I'm a pretty huge Bill Plympton fan. Have been for years ever since I accidentally saw his second feature-length film, "I Married a Strange Person!", late one night on Showtime or some channel years ago. For those of you who aren't familiar with him, Plympton is a renowed independent animator best known for his prolific dexterity and unheard of ability to create hand-drawn features all on his own. His first feature, "The Tune" (1992), set a precedent that rocked the animation scene.
"Adventures in Plymptoons" seemed like it'd be interesting, seeing as how Plympton has come a long way from his breakthrough, Oscar nominated surrealist musical short, "Your Face", having hit the mainstream by doing MTV bumpers and music videos for Weird Al Yankovic and Kanye West, while continually working on his own indie projects and maintaining his sense of artistic pride and unwillingness to sell out.

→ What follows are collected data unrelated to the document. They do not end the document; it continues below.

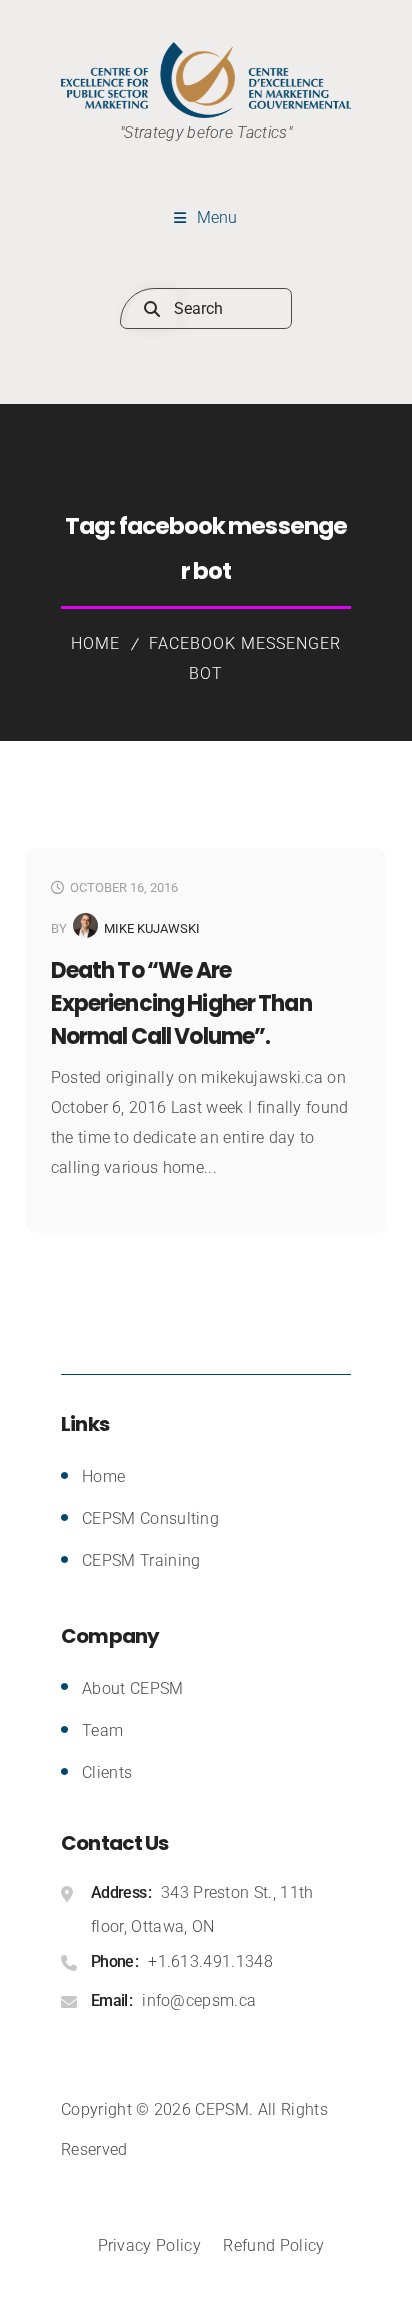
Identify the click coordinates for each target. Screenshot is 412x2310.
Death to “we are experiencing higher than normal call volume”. (181, 1003)
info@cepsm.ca (199, 2000)
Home (95, 643)
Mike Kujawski (152, 928)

Unfortunately, this documentary struck me as being rather clumsily put together and VERY light on actual information concerning the man's varying artistic styles, influences, personal life, etc. They really just crammed in a bunch of interviews from people continually praising Plympton and contributing basically nothing else. Childhood friends, current friends, grade school classmates, sisters, cousins, former Disney execs, film critics, fellow animators... "Animation Godfather" Ralph Bakshi pops up ever-so briefly and adds NOTHING. Well... he praises Plympton. Other than that... NOTHING. Some assistant producer or whoever from The Simpsons appears a few times playing a tuba and tries to be funny, fails... and adds NOTHING. Lloyd Kaufman (who will make an appearance at your six-year old's backyard birthday party as long as you're recording it on video) is in this and guess what he adds... Even LESS that all of the previously mentioned people! Terry Gilliam has a sarcastic little interview and so does Ed Begley Jr. The guy who does the voice for Spongebob Squarepants does a goofy little comedy bit. In essence, everyone here is just trying to be silly or sucking Plympton's dick with praise. It gets pretty redundant.

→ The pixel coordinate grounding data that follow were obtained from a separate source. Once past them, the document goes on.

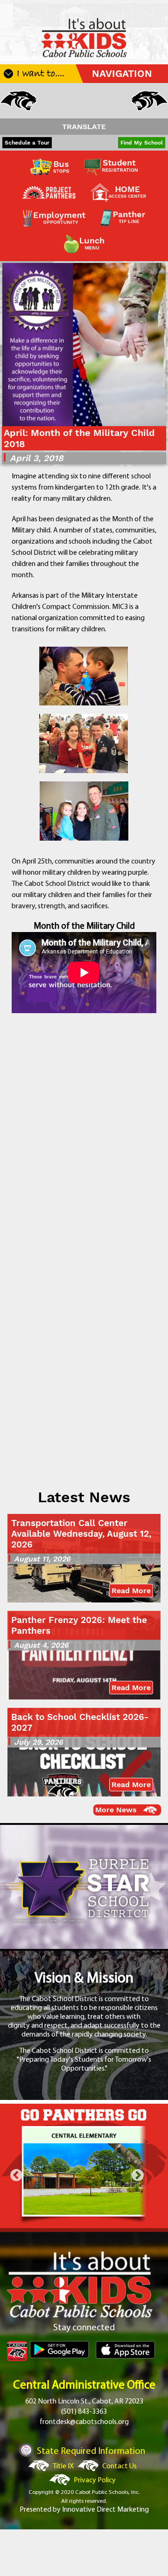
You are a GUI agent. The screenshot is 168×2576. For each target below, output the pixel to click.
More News (116, 1809)
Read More (131, 1590)
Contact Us (119, 2466)
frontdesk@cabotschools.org (84, 2422)
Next (137, 2175)
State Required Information (91, 2451)
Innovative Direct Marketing (105, 2510)
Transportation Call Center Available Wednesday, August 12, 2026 (81, 1534)
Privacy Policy (95, 2480)
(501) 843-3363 (84, 2412)
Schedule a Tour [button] (27, 142)
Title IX (63, 2466)
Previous (16, 2175)
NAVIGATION (122, 73)
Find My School (141, 142)
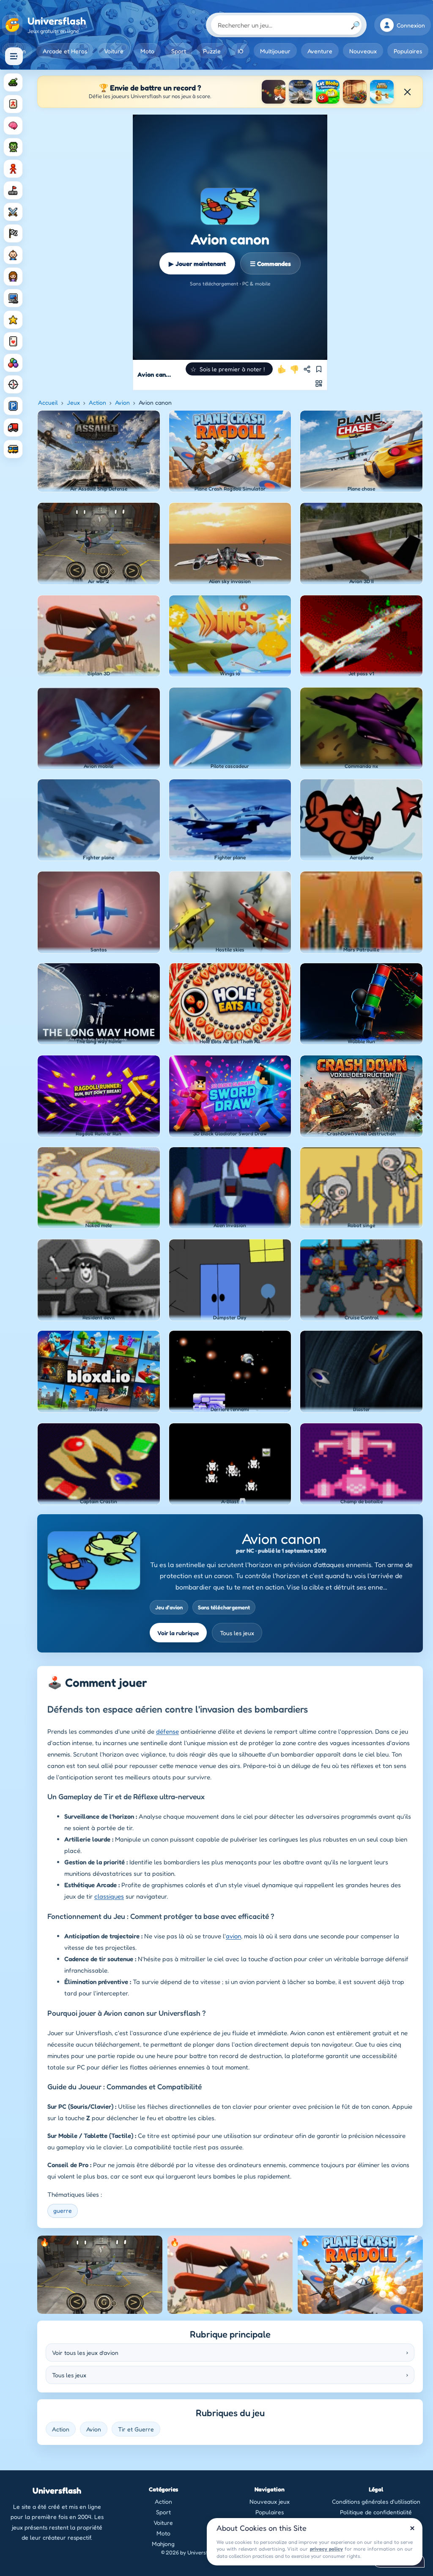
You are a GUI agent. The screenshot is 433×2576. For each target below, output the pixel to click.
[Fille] (13, 276)
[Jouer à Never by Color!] (355, 92)
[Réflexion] (13, 125)
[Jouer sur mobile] (319, 383)
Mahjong (163, 2543)
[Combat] (13, 212)
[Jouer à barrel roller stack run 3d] (382, 92)
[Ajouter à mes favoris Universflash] (319, 369)
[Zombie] (13, 147)
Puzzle (212, 51)
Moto (147, 51)
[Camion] (13, 427)
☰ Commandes (270, 264)
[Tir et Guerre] (13, 82)
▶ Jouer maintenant (197, 264)
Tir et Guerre (136, 2429)
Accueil (48, 402)
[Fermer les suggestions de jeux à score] (407, 91)
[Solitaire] (13, 341)
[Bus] (13, 449)
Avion (122, 402)
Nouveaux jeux (269, 2501)
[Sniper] (13, 384)
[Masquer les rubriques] (14, 56)
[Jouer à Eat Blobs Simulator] (328, 92)
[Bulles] (13, 363)
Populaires (408, 51)
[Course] (13, 233)
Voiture (113, 51)
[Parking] (13, 406)
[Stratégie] (13, 319)
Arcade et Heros (65, 51)
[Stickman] (13, 168)
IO (240, 51)
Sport (178, 51)
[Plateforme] (13, 190)
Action (97, 402)
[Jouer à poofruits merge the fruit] (273, 92)
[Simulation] (13, 298)
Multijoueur (275, 51)
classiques (109, 1896)
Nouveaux (363, 51)
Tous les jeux (237, 1632)
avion (233, 1936)
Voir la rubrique (178, 1632)
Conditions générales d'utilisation (376, 2501)
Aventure (319, 51)
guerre (62, 2210)
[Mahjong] (13, 104)
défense (167, 1731)
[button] (229, 368)
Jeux (73, 402)
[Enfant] (13, 255)
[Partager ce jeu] (307, 369)
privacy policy (326, 2549)
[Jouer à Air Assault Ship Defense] (300, 92)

Of course, Plympton himself is interviewed throughout the film and, in the end, is the only one I cared about hearing from. Still, he withholds a lot of information. I won't blame him, though. I really think the maker of this doc dropped the ball and fucked this whole thing up. It lacked focus and jumped around way too much. I was hoping for some more details on "I Married a Strange Person!", "Hair High" and "Idiots and Angels" and what inspired these films. They gloss over all of 'em. A little insight into what made him shift over from his rather 'light', almost child-friendly works such as "The Tune" and "One of Those Days" to the heavily violent and sexually themed films he eventually began animating and what triggered that whole phase.

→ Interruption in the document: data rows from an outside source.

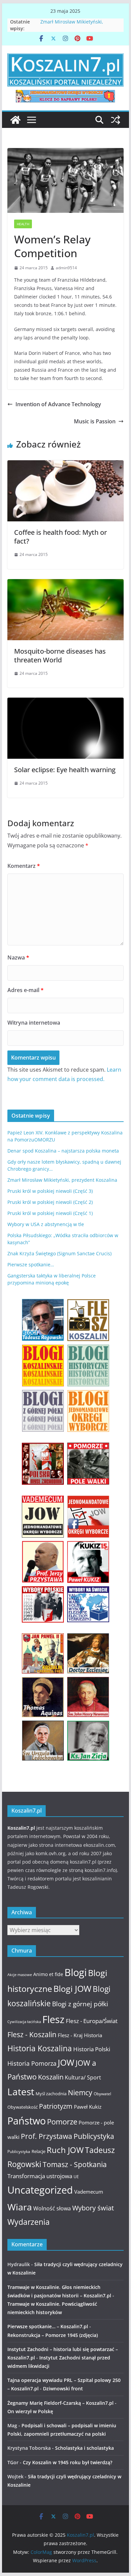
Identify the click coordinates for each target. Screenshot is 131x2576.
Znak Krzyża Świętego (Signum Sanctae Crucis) (59, 1253)
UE (76, 2176)
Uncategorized (40, 2189)
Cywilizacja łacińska (24, 2021)
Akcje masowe (19, 1974)
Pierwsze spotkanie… (30, 1264)
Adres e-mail (25, 990)
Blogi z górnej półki (80, 2004)
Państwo (26, 2120)
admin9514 (66, 268)
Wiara (19, 2207)
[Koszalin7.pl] (15, 120)
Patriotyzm (56, 2106)
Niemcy (80, 2092)
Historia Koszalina (39, 2048)
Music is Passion (95, 421)
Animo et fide (48, 1974)
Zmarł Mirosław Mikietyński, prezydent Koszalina (71, 25)
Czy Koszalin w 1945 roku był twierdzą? (67, 2462)
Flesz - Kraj (70, 2035)
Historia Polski (91, 2049)
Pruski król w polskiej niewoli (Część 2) (50, 1202)
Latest (20, 2091)
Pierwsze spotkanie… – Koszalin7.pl (47, 2326)
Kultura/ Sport (83, 2077)
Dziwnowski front (63, 2388)
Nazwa (18, 957)
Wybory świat (93, 2207)
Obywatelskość (22, 2107)
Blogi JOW (72, 1988)
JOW (66, 2062)
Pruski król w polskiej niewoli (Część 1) (50, 1213)
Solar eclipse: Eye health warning (65, 769)
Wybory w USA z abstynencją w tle (45, 1224)
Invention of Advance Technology (58, 404)
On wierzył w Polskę (30, 2411)
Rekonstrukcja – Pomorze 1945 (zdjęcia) (52, 2335)
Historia (93, 2035)
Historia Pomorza (31, 2063)
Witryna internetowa (33, 1022)
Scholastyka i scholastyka (84, 2448)
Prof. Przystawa (46, 2136)
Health (23, 224)
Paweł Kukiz (87, 2106)
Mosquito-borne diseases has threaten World (60, 655)
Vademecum (88, 2191)
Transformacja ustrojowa (39, 2176)
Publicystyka (94, 2136)
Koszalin (50, 2076)
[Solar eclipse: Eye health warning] (65, 702)
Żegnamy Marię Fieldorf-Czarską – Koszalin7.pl (60, 2403)
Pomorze (62, 2121)
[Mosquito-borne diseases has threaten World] (65, 584)
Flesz (53, 2019)
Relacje (38, 2151)
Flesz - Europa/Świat (92, 2021)
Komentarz (23, 866)
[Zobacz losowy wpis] (115, 120)
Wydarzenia (28, 2222)
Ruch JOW (65, 2150)
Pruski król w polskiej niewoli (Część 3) (50, 1191)
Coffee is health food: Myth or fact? (60, 537)
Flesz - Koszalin (31, 2034)
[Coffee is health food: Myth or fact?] (65, 465)
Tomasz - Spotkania (75, 2164)
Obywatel (102, 2094)
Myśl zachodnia (51, 2094)
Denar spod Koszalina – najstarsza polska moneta (63, 1151)
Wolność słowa (52, 2208)
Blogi (75, 1972)
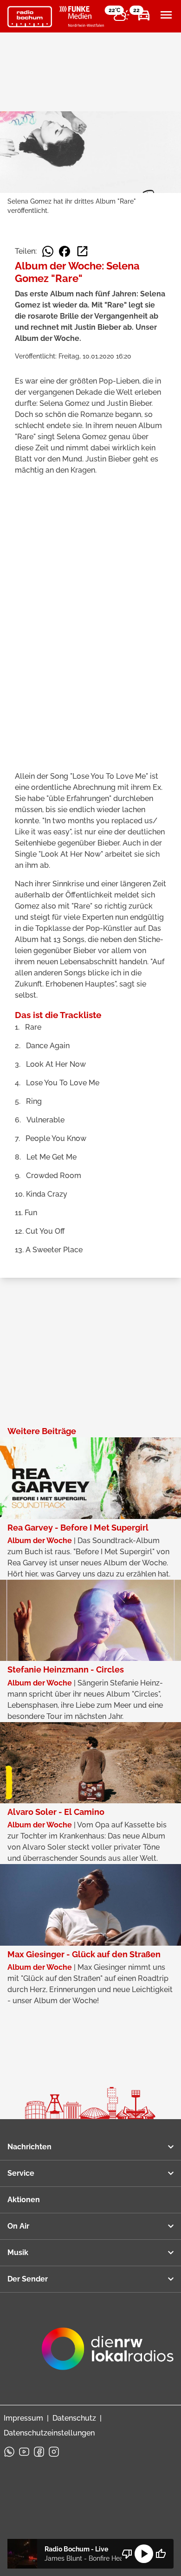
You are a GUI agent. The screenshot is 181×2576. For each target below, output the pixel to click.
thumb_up (160, 2553)
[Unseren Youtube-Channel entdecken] (24, 2451)
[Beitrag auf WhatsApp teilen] (47, 251)
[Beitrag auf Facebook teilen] (64, 251)
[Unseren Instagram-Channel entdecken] (53, 2451)
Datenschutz (74, 2418)
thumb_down (127, 2553)
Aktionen (23, 2199)
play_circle (144, 2554)
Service (20, 2173)
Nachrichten (29, 2146)
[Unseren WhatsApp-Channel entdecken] (9, 2451)
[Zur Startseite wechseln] (29, 17)
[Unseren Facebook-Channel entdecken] (39, 2451)
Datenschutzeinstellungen (49, 2433)
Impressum (23, 2418)
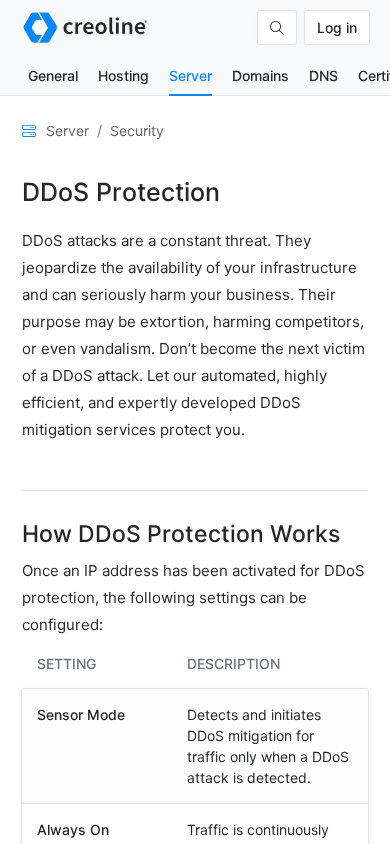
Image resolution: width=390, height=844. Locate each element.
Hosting (123, 75)
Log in (337, 27)
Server (190, 75)
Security (137, 130)
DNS (323, 75)
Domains (260, 75)
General (53, 75)
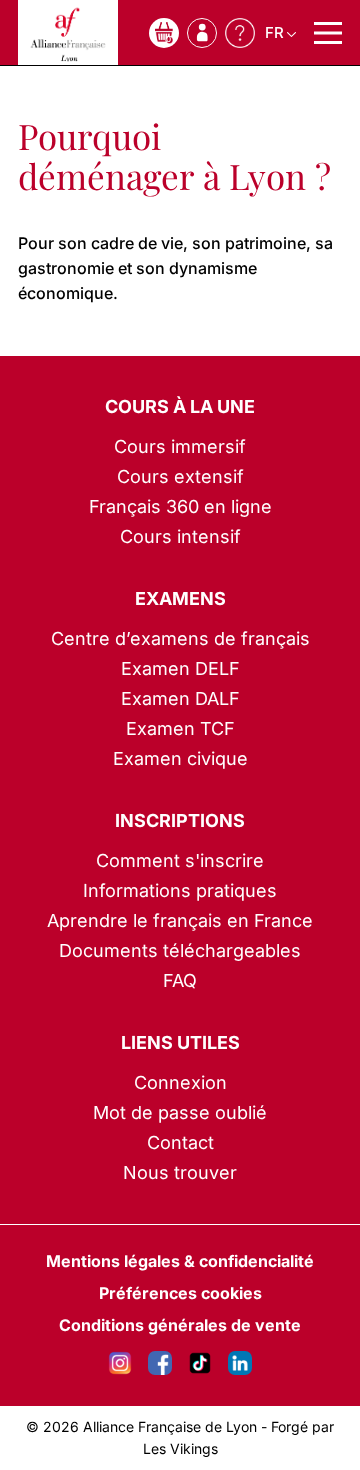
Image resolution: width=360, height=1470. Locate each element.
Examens (180, 598)
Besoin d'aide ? (240, 33)
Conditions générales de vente (180, 1325)
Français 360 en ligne (180, 506)
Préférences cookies (180, 1293)
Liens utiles (180, 1042)
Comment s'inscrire (180, 860)
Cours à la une (180, 406)
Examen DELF (180, 668)
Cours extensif (180, 476)
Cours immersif (180, 446)
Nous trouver (180, 1172)
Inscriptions (180, 820)
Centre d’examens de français (180, 638)
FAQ (180, 980)
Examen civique (180, 758)
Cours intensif (180, 536)
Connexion (180, 1082)
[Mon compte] (202, 33)
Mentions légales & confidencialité (180, 1261)
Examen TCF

Anyone who has never heard of Bill Plympton and his work will have one hell of a poor introduction to the guy here, if you ask me. I would hope for a follow-up to this, done by a more competent documentary film-maker, that focuses on Plympton as opposed to all of the non-contributing ass-kisser material this fucking thing is padded out with. The DVD for "The Tune" contains a documentary within the special features titled "Twisted Toons" from the early 90s that actually covers the animation genius's up-bringing, early works and creative process better than this. Check THAT out.